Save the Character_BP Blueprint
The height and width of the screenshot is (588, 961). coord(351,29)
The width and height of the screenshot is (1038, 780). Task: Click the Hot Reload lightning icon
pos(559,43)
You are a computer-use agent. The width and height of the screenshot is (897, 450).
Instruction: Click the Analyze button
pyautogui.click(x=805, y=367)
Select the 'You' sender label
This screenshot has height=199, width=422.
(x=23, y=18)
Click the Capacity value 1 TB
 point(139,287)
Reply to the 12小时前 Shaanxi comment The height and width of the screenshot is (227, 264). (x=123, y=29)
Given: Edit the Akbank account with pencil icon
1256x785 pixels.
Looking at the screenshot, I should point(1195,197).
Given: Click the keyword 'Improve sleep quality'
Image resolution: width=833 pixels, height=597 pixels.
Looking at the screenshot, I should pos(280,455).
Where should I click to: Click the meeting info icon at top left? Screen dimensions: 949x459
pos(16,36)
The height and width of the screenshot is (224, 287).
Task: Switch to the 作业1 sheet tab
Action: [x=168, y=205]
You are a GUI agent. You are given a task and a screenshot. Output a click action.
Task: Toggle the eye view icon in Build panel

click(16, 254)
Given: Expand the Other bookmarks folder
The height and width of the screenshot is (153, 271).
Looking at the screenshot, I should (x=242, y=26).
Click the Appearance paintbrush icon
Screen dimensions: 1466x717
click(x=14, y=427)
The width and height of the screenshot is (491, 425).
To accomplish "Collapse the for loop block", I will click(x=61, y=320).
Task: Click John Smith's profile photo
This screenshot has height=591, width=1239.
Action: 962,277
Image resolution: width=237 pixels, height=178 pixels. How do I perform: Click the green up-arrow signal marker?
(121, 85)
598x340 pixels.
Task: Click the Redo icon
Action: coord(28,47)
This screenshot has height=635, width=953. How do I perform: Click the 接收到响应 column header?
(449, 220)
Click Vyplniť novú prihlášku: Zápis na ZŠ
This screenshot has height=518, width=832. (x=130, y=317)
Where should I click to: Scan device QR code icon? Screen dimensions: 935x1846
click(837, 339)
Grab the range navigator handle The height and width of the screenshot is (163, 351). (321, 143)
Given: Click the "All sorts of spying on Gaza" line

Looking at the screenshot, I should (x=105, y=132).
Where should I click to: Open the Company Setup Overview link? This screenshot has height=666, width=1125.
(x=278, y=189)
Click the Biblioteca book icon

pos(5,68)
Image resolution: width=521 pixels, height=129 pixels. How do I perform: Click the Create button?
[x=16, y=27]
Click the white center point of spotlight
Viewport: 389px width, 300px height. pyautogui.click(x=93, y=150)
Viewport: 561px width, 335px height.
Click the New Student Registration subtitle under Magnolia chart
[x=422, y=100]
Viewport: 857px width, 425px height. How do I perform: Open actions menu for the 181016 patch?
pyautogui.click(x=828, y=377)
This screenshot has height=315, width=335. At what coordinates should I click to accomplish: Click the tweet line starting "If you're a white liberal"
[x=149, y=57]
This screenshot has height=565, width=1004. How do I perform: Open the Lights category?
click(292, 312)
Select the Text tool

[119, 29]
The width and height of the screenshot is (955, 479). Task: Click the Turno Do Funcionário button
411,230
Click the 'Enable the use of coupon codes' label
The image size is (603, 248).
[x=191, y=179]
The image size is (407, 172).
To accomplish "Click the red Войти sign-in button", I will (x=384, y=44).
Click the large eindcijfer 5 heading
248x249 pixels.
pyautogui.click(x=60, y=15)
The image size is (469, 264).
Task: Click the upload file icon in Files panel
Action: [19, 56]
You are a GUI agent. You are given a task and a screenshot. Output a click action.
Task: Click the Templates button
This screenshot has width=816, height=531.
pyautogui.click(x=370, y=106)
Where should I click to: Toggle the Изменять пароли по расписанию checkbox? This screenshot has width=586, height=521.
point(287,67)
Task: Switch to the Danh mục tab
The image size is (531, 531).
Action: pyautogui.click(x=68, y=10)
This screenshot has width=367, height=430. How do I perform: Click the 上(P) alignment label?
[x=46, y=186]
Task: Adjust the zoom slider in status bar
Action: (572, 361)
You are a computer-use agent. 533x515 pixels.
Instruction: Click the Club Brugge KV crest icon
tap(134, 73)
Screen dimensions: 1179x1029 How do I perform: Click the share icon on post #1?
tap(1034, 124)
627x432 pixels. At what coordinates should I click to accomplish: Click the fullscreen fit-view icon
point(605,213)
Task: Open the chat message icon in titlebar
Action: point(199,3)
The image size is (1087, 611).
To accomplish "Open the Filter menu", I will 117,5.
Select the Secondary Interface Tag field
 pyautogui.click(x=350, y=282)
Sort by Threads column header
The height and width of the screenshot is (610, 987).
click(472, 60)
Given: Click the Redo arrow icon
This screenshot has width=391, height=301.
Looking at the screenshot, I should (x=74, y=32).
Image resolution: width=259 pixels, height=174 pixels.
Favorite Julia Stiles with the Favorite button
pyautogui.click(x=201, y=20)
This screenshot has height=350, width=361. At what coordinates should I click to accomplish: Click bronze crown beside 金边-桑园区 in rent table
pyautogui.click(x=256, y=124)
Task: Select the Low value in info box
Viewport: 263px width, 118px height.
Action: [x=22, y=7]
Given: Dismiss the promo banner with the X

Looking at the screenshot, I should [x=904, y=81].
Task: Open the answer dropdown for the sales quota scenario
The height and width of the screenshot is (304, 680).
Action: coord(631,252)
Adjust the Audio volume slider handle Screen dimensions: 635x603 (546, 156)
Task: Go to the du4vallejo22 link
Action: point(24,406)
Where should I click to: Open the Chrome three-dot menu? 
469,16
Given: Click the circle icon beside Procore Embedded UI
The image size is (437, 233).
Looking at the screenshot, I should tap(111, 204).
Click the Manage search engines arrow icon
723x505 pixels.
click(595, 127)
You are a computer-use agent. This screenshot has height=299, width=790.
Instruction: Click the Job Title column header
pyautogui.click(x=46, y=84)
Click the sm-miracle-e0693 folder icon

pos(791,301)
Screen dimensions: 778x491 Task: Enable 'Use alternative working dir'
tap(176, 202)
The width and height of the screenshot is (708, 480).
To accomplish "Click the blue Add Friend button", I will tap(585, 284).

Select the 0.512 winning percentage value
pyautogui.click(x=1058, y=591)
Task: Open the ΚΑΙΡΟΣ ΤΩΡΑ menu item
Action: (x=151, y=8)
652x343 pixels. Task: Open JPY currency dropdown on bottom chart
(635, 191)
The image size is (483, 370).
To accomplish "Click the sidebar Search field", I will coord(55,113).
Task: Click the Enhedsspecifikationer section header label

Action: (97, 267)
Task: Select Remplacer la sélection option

§

» **EXERCISE OBJECTIVE**
Write the opening line of the data above and every line after it, exactly, stopping once you have written the line with "You are a computer-use agent. The".

» **REPLY TO THE TASK**
Save the Character_BP Blueprint
The height and width of the screenshot is (588, 961). coord(351,29)
The width and height of the screenshot is (1038, 780). Task: Click the Hot Reload lightning icon
pos(559,43)
You are a computer-use agent. The width and height of the screenshot is (897, 450).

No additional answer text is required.